Dalam kondisi pandemi saat ini, Tauhid berpendapat redenominasi belum bisa diterapkan di Indonesia. Bahkan jika nanti pandemi sudah berakhir, langkah tersebut kemungkinan juga belum bisa dijalankan. 

“Saya kira belum bisa karena situasinya tidak memungkinkan, di tengah situasi begini banyak orang yang akhirnya mengambil keuntungan, karena uang beredar banyak dan akhirnya menimbulkan peluang yang dimanfaatkan oleh orang-orang di sektor keuangan terutama di pasar valas. Nah, ini yang menurut saya khawatir kalau dalam kondisi begini akan justru menjadi gonjang,” katanya.

Ditambah, ia menyebutkan kondisi pertumbuhan ekonomi Indonesia relatif turun dalam 1-2 tahun terakhir, nilai tukar juga bergejolak dan masih termasuk dalam negara yang terdapat depresiasi atau penurunan nilai mata uang yang lumayan besar sampai 15 persen.

“Jadi selama nilai tukar kita masih terdepresiasinya besar dalam waktu kurun 1-2 tahun, menurut saya belum bisa diterapkan bukan hanya redenominasi menyangkut diri kita sendiri saja, tapi juga harus memikirkan mata uang kita di mata negara lain,”ujarnya.

Demikian, jika penerapan redenominasi diterapkan dalam keadaan perekonomian yang tidak pasti, maka akan berpengaruh pada nilai mata uang Indonesia terhadap mata uang negara lain, dan tidak akan kredibel lagi.

Saksikan video pilihan berikut ini:

2 dari 2 halaman

Kemenkeu Gulirkan Kembali Wacana Redenominasi Rupiah

Sebelumnya, Kementerian Keuangan (Kemenkeu) akan memotong jumlah nol dalam rupiah atau redenominasi. Penyederhanaaan rupiah ini tersebut akan tertuang melalui Rancangan Undang-Undang tentang Perubahan Harga Rupiah (RUU Redenominasi).

Langkah redenominasi tersebut merupakan satu dari 19 regulasi dalam Rencana Strategis (Renstra) Kementerian Keuangan tahun 2020-2024. Renstra ini tercantum dalam Peraturan Menteri Keuangan Nomor 77 tahun 2020.

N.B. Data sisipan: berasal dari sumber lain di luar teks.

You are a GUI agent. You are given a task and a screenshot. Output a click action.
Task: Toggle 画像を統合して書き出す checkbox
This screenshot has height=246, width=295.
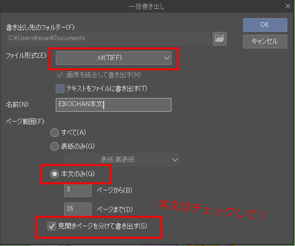[x=60, y=75]
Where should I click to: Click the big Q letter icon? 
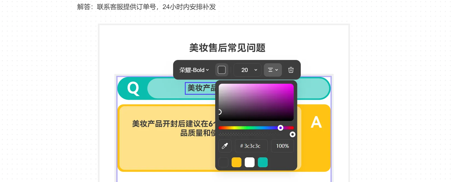[x=133, y=88]
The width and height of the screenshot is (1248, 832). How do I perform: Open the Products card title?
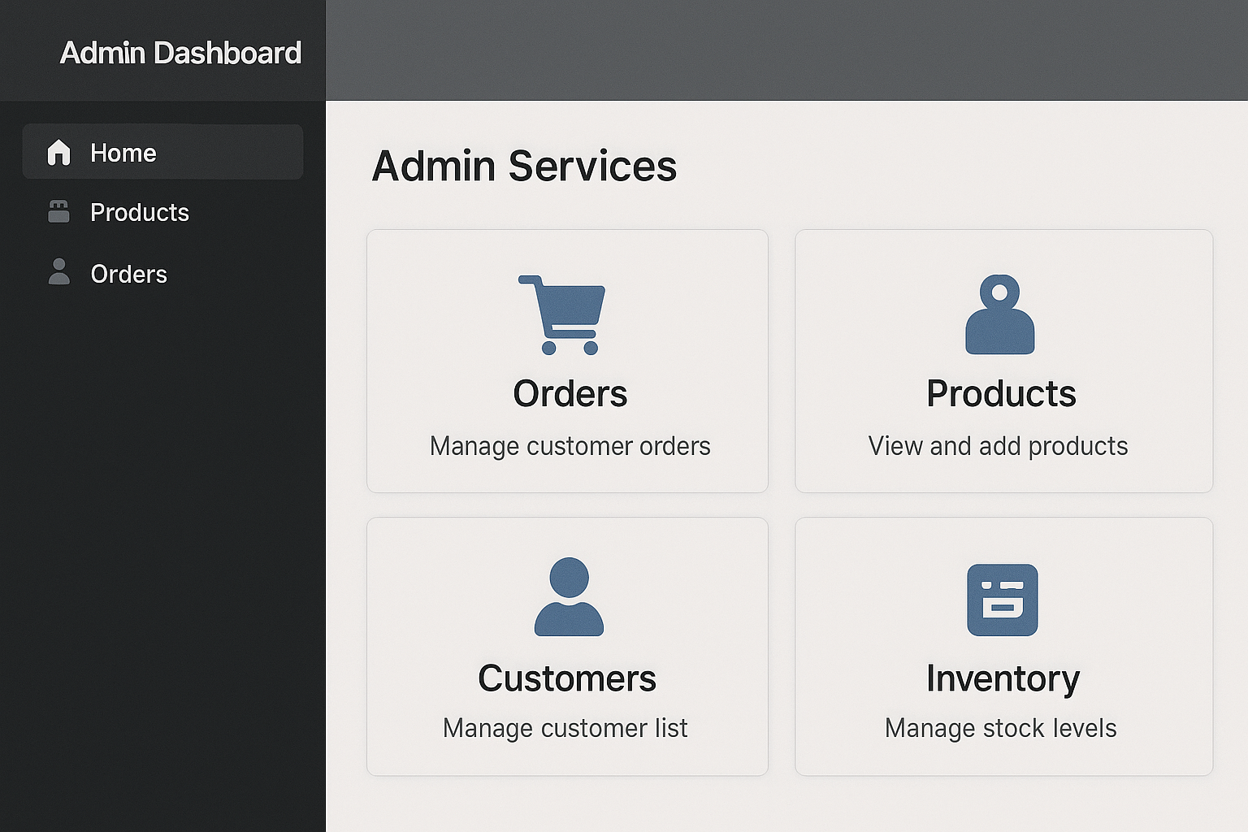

Urgensi pembentukan RUU Redenominasi tersebut berkaitan dengan penciptaan efisiensi perekonomian, berupa percepatan waktu transaksi serta berkurangnya risiko human error, efisiensi pencantuman harga barang dan jasa karena sederhananya jumlah dan digit rupiah.

"Menyederhanakan sistem transaksi, akuntansi dan pelaporan APBN karena tidak banyaknya jumlah digit rupiah," demikian dikutip liputan6.com dari dokumen PMK 77/2020, pada Jumat 10 Juli 2020.

Dalam matriks 19 regulasi yang termasuk dalam Renstra Kemenkeu 2020-2024, Kemenkeu menjelaskan bahwa RUU Redenominasi akan berada di bawah tanggung jawab Direktorat Jenderal Pembendaharaan (DJPb) dan akan dibantu dengan Sekretariat Jenderal (Setjen) dan Badan Kebijakan Fiskal (BKF) sebagai unit terkait.

Lantas, sebenarnya apa redenominasi? Mengapa redenominasi dilakukan dan apakah nominal mata uang Indonesia akan berubah dari Rp 1.000 menjadi Rp 1?

Redenominasi adalah penyederhanaan nilai rupiah yang jika dilakukan bakal memudahkan transaksi di masyarakat dan penyusunan laporan neraca keuangan perusahaan.

Redenominasi akan memangkas 3 digit nilai rupiah dari belakang. Misalnya, dari Rp 1.000 menjadi Rp 1, atau dari Rp 1.000.000 menjadi Rp 1.000.